Being able to see the structure of the namespaces can be very useful
in the context of the containerized workloads. This will provide
universal methods for detecting, examining and monitoring all sorts
of containers running on the system, without relaying on any specific
user-space software. Fore example, with the help of 'namespacefs',
the simple Python script below can discover all containers, created
by 'Docker' and Podman' (by all user) that are currently running on
the system.


import sys
import os
import pwd

path = '/sys/fs/namespaces'

def pid_ns_tasks(inum):
tasks_file = '{0}/pid/{1}/tasks'.format(path ,inum)
with open(tasks_file) as f:
return [int(pid) for pid in f]

def uts_ns_inum(pid):
uts_ns_file = '/proc/{0}/ns/uts'.format(pid)
uts_ns = os.readlink(uts_ns_file)
return uts_ns.split('[')[1].split(']')[0]

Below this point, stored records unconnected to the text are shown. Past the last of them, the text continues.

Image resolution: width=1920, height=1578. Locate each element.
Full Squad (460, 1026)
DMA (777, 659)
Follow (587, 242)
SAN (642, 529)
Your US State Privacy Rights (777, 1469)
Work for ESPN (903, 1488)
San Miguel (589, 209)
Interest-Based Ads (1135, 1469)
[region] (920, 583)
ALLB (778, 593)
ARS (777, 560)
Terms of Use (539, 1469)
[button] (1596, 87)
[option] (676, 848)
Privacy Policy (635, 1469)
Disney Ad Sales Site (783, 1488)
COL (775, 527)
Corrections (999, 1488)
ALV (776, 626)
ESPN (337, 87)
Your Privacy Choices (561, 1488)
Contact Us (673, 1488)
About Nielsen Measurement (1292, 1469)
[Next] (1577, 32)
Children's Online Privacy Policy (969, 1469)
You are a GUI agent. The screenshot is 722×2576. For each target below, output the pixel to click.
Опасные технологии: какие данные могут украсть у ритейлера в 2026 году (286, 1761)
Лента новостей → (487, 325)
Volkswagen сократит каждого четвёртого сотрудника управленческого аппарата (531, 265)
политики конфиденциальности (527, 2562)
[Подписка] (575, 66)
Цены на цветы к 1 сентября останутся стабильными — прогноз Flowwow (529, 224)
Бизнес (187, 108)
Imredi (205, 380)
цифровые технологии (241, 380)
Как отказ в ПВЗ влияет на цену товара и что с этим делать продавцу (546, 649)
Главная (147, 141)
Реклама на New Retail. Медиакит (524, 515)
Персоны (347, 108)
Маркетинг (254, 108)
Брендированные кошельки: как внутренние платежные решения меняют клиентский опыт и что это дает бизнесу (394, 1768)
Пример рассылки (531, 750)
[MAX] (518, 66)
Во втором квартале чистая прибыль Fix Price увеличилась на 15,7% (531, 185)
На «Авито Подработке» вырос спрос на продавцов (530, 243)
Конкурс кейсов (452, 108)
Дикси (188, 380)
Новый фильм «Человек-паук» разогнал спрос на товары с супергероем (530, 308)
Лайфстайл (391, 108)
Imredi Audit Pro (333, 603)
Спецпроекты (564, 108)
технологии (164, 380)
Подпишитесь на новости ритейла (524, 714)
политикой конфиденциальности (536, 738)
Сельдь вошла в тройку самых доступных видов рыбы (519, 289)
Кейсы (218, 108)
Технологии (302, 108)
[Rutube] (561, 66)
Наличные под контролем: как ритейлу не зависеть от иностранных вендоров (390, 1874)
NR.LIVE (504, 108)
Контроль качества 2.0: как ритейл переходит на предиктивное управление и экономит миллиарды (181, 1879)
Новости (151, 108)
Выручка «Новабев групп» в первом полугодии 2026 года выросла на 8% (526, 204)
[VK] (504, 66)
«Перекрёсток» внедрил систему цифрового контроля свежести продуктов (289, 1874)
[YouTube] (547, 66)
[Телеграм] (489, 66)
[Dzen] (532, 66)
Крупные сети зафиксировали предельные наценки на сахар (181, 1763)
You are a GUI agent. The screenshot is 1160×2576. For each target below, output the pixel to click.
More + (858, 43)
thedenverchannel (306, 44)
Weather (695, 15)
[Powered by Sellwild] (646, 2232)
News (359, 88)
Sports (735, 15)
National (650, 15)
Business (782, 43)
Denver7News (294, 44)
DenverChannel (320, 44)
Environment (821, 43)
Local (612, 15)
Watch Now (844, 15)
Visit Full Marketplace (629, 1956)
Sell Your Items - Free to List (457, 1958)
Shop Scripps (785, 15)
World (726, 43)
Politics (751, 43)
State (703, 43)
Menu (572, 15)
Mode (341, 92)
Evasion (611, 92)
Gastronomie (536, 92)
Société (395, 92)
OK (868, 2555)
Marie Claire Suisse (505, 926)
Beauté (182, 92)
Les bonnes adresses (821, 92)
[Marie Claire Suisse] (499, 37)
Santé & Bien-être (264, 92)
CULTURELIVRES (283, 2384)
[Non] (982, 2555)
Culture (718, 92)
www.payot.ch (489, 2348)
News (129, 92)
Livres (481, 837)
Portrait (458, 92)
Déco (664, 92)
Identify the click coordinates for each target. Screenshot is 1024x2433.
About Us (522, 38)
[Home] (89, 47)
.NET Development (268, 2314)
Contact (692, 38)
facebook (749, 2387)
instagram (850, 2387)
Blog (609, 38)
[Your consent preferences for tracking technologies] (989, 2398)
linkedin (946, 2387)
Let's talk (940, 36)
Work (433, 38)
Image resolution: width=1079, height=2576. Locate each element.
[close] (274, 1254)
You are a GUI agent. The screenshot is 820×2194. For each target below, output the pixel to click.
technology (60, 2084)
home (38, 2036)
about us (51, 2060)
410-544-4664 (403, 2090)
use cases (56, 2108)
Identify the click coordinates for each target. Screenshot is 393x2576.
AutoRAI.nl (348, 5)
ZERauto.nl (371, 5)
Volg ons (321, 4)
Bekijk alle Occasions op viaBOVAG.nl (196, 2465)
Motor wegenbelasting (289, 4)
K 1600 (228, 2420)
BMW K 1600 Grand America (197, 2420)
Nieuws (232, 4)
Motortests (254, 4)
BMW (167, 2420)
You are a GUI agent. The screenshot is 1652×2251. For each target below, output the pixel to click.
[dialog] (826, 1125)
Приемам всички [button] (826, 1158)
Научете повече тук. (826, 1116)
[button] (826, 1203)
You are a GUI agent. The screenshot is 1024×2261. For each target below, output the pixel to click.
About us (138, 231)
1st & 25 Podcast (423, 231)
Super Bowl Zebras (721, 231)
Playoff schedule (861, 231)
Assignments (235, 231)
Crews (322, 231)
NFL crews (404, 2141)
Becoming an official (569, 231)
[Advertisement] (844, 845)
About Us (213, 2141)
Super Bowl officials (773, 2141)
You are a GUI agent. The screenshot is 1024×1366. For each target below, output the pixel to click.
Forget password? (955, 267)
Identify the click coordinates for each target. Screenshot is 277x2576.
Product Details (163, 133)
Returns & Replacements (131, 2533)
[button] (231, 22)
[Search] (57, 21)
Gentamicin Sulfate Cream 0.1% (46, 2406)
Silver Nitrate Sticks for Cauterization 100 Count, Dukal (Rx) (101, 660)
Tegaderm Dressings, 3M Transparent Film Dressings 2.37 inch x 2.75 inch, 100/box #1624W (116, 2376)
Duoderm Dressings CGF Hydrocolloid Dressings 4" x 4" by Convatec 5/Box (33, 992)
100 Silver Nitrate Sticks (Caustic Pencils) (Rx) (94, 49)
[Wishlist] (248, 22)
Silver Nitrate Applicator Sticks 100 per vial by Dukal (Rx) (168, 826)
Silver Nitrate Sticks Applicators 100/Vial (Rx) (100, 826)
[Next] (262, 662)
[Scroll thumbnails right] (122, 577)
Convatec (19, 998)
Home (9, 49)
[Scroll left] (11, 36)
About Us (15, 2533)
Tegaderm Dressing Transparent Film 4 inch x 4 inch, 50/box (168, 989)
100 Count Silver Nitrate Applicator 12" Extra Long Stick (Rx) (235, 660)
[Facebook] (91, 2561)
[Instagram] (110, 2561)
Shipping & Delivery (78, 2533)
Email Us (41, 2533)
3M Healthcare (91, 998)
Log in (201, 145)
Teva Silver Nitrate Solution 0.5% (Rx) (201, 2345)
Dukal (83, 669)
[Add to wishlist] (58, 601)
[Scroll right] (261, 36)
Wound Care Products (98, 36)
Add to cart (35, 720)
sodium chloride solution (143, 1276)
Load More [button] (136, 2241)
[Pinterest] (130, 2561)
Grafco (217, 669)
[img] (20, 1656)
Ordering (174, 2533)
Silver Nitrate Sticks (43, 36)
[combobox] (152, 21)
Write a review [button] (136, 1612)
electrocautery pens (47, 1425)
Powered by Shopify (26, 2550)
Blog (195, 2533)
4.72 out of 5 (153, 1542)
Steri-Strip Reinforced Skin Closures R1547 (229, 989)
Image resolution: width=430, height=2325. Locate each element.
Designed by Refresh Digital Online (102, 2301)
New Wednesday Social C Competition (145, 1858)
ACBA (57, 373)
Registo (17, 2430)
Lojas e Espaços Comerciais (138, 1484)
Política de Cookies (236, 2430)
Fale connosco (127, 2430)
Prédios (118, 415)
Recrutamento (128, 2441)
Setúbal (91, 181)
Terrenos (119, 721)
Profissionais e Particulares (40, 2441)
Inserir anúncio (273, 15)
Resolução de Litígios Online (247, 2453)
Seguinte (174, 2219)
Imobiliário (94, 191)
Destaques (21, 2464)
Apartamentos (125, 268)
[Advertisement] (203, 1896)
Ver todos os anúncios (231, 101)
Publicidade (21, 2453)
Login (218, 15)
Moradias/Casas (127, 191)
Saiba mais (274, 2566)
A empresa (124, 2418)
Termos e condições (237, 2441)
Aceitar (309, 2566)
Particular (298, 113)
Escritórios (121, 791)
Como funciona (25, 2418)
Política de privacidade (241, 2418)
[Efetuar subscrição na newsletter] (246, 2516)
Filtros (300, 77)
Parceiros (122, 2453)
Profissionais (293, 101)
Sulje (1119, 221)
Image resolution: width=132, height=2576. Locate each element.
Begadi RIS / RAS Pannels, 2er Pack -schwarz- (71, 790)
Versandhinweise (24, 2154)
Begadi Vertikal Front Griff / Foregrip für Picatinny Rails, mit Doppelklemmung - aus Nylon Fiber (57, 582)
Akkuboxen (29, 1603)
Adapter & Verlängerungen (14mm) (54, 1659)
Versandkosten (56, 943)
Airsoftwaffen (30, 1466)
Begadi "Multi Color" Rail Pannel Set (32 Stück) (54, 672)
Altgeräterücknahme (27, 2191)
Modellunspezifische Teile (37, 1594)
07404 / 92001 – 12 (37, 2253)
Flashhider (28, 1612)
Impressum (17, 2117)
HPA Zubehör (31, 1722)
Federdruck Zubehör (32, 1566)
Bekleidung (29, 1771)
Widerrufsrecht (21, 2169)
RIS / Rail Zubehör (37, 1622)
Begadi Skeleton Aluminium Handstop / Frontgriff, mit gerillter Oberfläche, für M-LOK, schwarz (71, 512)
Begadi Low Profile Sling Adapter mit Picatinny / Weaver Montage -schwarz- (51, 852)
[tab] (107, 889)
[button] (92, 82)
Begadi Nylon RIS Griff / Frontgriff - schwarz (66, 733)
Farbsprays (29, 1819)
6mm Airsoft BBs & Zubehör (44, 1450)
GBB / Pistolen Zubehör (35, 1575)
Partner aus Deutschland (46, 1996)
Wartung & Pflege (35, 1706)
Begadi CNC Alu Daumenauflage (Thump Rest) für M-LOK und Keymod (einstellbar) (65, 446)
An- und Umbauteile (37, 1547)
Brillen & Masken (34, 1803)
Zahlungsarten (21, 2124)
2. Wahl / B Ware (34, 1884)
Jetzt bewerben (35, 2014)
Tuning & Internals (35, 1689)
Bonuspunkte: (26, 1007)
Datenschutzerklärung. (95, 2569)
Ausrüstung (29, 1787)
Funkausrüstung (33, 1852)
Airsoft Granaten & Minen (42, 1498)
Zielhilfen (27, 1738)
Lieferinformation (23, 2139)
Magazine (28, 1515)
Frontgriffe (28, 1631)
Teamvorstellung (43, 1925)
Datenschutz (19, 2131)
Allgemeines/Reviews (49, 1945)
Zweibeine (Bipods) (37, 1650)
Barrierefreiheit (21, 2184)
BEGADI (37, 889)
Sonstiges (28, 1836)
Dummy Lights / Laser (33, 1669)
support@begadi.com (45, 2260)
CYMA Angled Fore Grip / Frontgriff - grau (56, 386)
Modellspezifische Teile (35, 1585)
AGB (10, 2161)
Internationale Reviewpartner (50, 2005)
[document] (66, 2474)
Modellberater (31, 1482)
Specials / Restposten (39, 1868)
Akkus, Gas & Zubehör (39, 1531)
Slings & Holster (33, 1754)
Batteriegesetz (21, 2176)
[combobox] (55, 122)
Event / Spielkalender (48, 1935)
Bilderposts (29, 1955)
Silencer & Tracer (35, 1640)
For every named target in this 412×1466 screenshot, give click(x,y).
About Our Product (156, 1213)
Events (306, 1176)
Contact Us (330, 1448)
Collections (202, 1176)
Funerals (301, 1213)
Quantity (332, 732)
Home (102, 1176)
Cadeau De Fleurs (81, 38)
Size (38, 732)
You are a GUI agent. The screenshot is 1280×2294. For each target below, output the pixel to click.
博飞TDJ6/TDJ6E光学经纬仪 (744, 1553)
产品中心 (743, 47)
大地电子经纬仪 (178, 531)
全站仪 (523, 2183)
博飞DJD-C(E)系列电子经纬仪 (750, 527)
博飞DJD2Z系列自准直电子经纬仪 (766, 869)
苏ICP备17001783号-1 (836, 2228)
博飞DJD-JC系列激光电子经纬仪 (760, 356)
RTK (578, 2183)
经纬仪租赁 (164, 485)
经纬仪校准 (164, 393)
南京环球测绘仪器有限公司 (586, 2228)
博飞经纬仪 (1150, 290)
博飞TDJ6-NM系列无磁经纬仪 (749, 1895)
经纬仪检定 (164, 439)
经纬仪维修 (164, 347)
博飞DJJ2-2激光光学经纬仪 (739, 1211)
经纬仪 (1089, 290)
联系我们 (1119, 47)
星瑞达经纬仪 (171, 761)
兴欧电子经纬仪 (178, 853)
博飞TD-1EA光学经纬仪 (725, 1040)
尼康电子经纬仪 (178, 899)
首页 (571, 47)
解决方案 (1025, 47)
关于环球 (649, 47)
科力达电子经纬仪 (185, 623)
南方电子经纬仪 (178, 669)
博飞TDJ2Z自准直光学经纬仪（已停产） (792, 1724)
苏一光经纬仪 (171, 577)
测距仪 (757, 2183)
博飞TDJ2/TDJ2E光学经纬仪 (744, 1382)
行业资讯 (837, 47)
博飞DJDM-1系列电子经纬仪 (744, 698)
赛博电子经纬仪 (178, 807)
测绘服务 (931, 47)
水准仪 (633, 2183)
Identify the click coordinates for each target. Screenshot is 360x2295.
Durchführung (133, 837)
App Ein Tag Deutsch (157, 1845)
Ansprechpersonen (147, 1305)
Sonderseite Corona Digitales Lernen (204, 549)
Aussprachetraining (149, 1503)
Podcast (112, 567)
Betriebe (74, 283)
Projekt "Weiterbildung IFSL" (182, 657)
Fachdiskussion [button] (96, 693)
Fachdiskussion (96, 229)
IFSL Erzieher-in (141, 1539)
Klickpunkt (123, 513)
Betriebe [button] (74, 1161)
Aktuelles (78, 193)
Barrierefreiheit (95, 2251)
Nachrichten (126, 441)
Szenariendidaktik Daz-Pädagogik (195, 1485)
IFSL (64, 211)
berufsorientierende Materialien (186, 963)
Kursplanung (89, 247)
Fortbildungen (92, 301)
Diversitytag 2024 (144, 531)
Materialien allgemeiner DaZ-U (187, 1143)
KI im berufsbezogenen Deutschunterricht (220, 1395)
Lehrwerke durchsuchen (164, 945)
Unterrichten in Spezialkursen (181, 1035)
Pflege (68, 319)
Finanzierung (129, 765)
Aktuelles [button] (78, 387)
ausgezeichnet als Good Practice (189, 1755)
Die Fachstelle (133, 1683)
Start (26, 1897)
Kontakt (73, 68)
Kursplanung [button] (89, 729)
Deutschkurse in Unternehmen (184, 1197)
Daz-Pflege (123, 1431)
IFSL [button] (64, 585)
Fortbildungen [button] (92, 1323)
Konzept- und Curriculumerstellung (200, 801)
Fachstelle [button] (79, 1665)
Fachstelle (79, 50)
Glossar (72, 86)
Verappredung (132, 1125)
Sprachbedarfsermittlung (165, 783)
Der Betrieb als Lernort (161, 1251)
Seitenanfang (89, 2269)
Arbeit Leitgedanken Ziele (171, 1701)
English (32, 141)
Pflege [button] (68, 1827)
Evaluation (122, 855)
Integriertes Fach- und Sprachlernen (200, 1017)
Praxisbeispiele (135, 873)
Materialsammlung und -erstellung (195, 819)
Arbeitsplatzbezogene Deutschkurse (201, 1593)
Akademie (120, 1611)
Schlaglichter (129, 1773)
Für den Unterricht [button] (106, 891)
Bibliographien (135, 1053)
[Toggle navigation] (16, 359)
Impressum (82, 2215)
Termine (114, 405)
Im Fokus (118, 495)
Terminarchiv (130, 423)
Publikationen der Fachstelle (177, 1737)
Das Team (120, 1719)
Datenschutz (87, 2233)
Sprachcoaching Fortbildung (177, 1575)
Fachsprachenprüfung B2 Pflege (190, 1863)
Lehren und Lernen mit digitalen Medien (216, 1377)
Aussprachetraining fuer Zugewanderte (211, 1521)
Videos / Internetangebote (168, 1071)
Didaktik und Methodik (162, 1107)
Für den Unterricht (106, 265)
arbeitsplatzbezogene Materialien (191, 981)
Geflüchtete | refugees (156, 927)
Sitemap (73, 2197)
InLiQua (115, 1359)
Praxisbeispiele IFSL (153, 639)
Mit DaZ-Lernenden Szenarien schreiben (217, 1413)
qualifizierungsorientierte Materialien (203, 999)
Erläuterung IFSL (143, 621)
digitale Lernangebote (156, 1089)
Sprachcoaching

def container_info(pid_inum):
pids = pid_ns_tasks(inum)
name = ''
uid = -1

if len(pids):
uts_inum = uts_ns_inum(pids[0])
uname_file = '{0}/uts/{1}/uname'.format(path, uts_inum)
if os.path.exists(uname_file):
stat_info = os.stat(uname_file)
uid = stat_info.st_uid
with open(uname_file) as f:
name = f.read().split()[1]

return name, pids, uid

if __name__ == "__main__":
pid_ns_list = os.listdir('{0}/pid'.format(path))
for inum in pid_ns_list:
name, pids, uid = container_info(inum)
if (name):
user = pwd.getpwuid(uid).pw_name
print("{0} -> pids: {1} user: {2}".format(name, pids, user))



The idea for 'namespacefs' is inspired by the discussion of the
'Container tracing' topic [1] during the 'Tracing micro-conference' [2]
at LPC 2021.

1. https://www.youtube.com/watch?v=09bVK3f0MPg&t=5455s
2. https://www.linuxplumbersconf.org/event/11/page/104-accepted-microconferences


Yordan Karadzhov (VMware) (4):
namespacefs: Introduce 'namespacefs'
namespacefs: Add methods to create/remove PID namespace directories
namespacefs: Couple namespacefs to the PID namespace
namespacefs: Couple namespacefs to the UTS namespace

fs/Kconfig | 1 +
fs/Makefile | 1 +
fs/namespacefs/Kconfig | 6 +
fs/namespacefs/Makefile | 4 +
fs/namespacefs/inode.c | 410 ++++++++++++++++++++++++++++++++++++
include/linux/namespacefs.h | 73 +++++++
include/linux/ns_common.h | 4 +
include/uapi/linux/magic.h | 2 +
kernel/pid_namespace.c | 9 +
kernel/utsname.c | 9 +
10 files changed, 519 insertions(+)
create mode 100644 fs/namespacefs/Kconfig
create mode 100644 fs/namespacefs/Makefile
create mode 100644 fs/namespacefs/inode.c
create mode 100644 include/linux/namespacefs.h

--
2.33.1